The new energy track addresses the urgent need for leaders who can tackle the complexities of creating an energy system that is environmentally and economically sustainable, said Emily Carter, founding director of the Andlinger Center. “Our goal is to provide students the training to go off and make good decisions in both their personal and professional lives,” Carter said.
One recently created course in the energy track is “Environmental Implications of Energy Technologies,” currently taught by Dan Giammar, Princeton’s Kenan Visiting Professor for Distinguished Teaching. Students learn to assess energy technologies in terms of their effects on water quality, air quality, land use and climate change.
Carter said that an important aspect of the program is that even the technologically-oriented courses have no or few prerequisites, which she hopes will engage students from the humanities and social sciences. This broad perspective distinguishes the energy track from the University’s Program in Sustainable Energy, which focuses more on detailed technical aspects of energy systems.
For students in either track, the program offers a coherent path of study that can complement their chosen discipline.

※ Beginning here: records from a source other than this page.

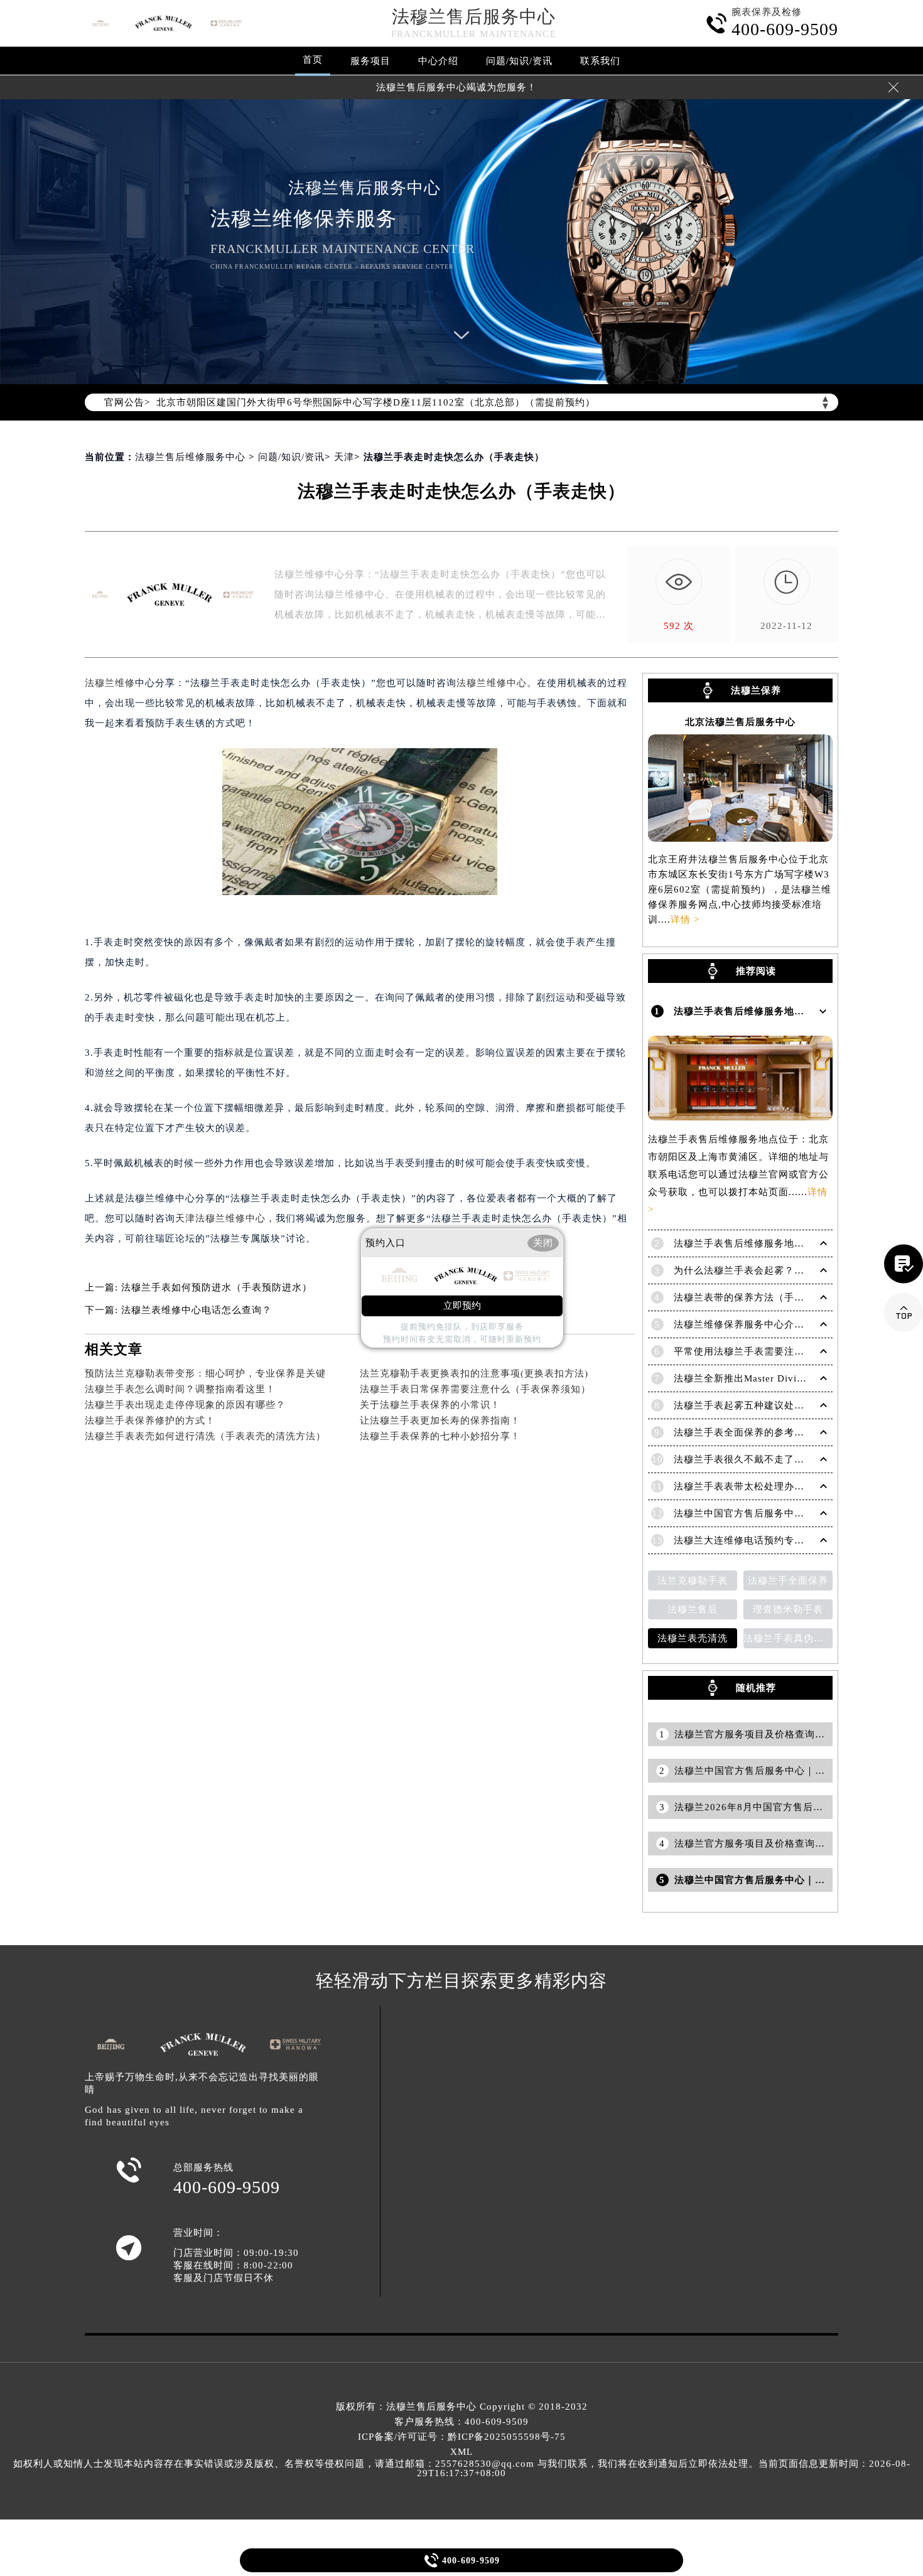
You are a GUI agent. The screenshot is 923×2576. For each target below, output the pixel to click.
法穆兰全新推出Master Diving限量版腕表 (766, 1378)
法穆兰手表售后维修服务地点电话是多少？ (769, 1243)
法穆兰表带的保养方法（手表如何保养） (764, 1297)
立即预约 (462, 1306)
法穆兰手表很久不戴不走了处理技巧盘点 (764, 1459)
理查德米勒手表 (788, 1609)
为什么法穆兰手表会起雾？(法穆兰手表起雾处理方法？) (798, 1270)
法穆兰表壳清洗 (692, 1638)
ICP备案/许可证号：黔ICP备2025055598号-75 (462, 2437)
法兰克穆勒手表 (692, 1580)
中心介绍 (438, 61)
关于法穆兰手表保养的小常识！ (430, 1405)
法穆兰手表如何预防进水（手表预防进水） (216, 1287)
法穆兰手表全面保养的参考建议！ (749, 1432)
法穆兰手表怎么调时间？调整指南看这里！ (180, 1389)
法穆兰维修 (110, 683)
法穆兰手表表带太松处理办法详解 (749, 1486)
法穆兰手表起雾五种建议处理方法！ (754, 1405)
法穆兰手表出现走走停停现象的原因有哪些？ (185, 1405)
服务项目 (370, 61)
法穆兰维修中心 (491, 683)
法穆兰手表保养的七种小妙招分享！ (440, 1436)
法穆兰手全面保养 (788, 1580)
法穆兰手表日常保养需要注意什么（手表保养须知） (475, 1389)
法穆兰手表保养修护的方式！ (150, 1420)
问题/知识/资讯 (519, 61)
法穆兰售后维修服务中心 (190, 457)
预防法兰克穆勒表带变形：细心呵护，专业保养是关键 (205, 1373)
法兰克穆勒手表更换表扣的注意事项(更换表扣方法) (474, 1373)
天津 (344, 457)
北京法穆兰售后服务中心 (740, 722)
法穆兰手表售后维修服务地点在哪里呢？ (764, 1011)
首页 (313, 60)
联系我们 (600, 61)
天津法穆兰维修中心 (220, 1218)
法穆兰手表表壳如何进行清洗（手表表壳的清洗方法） (205, 1436)
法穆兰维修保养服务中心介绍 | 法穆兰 (758, 1324)
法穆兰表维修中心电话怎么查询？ (196, 1310)
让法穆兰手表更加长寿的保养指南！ (440, 1420)
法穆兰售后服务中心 (474, 16)
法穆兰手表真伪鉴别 (788, 1638)
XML (461, 2452)
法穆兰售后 (692, 1609)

Computer science major Anna Simpson, who is pursuing the information technology policy program, said the program “bridges the gap between my classes on the fundamentals of information technology in the computer science department and my interest as a citizen in how technology actually works on local, national and global scales.” Thinking about the history, sociology and politics surrounding the use of technology has been “incredibly enlightening,” Simpson said.
Kulkarni noted that the structure of the program, with its specialized tracks, could allow for additional focus areas to be added. One possibility could be health technologies, he said. Biotechnology, medical devices and computational genomics are technologically complex while involving many questions of human behavior, culture, policy, regulation and economics.
“You have to consider it all,” Kulkarni said. “A solution is not really viable if it doesn’t address all these aspects.”